■ Task details ■
Pick out every line of the entries below where "computer" occurs, and copy those lines.

- - -

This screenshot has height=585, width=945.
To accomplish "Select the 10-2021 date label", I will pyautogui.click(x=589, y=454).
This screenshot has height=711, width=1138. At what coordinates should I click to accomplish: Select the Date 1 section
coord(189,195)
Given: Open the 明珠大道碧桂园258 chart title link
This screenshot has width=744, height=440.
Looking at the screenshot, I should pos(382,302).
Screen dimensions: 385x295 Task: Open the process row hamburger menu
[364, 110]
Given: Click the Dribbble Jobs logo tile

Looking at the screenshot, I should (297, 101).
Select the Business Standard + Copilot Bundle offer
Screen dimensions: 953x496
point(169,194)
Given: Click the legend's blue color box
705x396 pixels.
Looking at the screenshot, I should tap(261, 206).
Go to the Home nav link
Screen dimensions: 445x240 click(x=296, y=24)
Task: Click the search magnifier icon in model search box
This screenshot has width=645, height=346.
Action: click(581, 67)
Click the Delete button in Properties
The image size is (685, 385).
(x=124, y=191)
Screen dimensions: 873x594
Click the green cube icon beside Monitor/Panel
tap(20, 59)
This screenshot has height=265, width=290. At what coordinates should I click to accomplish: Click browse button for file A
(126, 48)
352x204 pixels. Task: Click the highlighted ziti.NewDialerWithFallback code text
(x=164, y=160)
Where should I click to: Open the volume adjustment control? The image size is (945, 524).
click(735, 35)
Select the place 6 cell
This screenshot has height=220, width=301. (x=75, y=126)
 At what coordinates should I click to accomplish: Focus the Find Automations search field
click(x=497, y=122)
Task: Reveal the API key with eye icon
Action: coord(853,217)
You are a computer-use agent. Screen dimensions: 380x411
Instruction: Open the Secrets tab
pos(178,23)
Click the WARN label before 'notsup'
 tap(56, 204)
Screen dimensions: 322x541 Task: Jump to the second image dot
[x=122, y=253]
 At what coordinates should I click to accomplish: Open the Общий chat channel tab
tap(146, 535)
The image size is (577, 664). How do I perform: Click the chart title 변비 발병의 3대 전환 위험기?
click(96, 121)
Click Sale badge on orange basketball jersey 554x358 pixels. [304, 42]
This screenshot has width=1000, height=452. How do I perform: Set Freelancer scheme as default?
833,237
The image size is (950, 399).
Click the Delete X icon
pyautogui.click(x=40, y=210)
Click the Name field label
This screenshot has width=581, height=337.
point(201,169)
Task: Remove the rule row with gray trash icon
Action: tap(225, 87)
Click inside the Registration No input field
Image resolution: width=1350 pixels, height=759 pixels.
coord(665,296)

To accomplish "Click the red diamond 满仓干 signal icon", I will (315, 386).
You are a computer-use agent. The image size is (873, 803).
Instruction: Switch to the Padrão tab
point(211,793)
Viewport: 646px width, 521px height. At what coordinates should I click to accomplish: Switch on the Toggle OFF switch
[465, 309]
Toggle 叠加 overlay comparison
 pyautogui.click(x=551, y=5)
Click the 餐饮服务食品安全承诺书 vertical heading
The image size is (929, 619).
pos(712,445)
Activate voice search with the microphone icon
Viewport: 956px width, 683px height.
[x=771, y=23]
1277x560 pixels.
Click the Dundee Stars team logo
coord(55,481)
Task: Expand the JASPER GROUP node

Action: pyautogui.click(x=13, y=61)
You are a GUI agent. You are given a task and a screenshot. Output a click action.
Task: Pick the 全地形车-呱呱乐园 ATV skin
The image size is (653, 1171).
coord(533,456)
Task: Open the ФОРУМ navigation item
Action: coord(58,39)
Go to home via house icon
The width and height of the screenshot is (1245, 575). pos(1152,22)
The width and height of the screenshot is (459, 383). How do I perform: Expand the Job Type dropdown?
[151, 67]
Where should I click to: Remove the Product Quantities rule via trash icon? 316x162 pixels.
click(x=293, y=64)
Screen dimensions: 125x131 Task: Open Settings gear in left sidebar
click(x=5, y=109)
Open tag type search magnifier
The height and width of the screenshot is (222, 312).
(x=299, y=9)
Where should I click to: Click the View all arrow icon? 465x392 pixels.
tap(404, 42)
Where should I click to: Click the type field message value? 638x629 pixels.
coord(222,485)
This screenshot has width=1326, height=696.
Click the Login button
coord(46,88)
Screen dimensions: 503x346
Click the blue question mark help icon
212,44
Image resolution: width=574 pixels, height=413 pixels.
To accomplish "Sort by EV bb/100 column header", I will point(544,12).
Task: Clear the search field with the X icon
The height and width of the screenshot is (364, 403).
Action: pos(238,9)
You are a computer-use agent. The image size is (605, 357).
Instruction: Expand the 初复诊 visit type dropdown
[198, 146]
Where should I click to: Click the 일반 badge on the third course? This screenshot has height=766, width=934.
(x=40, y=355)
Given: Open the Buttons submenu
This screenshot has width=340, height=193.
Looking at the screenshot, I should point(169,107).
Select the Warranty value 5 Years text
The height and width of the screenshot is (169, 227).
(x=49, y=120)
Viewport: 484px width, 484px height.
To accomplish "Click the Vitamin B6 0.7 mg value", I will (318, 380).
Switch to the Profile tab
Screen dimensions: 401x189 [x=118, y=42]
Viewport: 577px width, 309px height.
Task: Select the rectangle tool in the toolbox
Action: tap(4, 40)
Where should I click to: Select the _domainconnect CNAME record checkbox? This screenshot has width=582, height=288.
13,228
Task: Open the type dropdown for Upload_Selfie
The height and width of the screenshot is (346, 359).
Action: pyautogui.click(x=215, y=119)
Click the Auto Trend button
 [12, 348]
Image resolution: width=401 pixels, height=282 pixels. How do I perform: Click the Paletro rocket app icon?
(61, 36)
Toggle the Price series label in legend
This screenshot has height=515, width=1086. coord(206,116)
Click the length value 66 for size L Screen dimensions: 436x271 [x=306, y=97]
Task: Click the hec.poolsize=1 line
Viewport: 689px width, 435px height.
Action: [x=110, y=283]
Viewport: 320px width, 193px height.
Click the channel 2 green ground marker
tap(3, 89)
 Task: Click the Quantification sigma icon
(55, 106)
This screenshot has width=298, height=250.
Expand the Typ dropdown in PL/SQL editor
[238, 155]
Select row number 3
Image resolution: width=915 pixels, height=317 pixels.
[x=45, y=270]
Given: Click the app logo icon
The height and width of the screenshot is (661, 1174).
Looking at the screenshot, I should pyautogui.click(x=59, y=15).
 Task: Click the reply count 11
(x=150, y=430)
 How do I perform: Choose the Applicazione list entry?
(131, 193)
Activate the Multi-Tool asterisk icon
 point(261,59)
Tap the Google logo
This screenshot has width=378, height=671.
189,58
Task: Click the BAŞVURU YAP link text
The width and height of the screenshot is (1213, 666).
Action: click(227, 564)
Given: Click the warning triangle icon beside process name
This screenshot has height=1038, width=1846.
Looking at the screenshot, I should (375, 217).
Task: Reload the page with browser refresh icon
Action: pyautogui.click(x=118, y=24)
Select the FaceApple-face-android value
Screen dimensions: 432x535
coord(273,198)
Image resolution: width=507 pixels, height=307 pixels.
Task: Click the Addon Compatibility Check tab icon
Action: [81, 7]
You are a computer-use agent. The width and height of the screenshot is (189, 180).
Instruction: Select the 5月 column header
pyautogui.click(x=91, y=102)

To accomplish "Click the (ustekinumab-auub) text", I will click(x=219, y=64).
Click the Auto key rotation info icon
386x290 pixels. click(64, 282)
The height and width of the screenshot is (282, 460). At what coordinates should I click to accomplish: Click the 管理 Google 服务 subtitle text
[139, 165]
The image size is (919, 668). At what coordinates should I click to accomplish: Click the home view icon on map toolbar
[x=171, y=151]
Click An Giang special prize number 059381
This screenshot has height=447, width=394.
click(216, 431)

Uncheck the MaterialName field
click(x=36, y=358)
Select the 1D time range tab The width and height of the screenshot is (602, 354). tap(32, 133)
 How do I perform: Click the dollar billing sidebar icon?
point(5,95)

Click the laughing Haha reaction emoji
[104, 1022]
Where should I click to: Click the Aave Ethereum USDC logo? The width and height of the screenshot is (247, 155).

- - -

■ The answer ■
You are a computer-use agent. Screen dimensions: 380x411
You are a computer-use agent. The image size is (873, 803).
You are a computer-use agent. The image size is (605, 357).
You are a computer-use agent. The width and height of the screenshot is (189, 180).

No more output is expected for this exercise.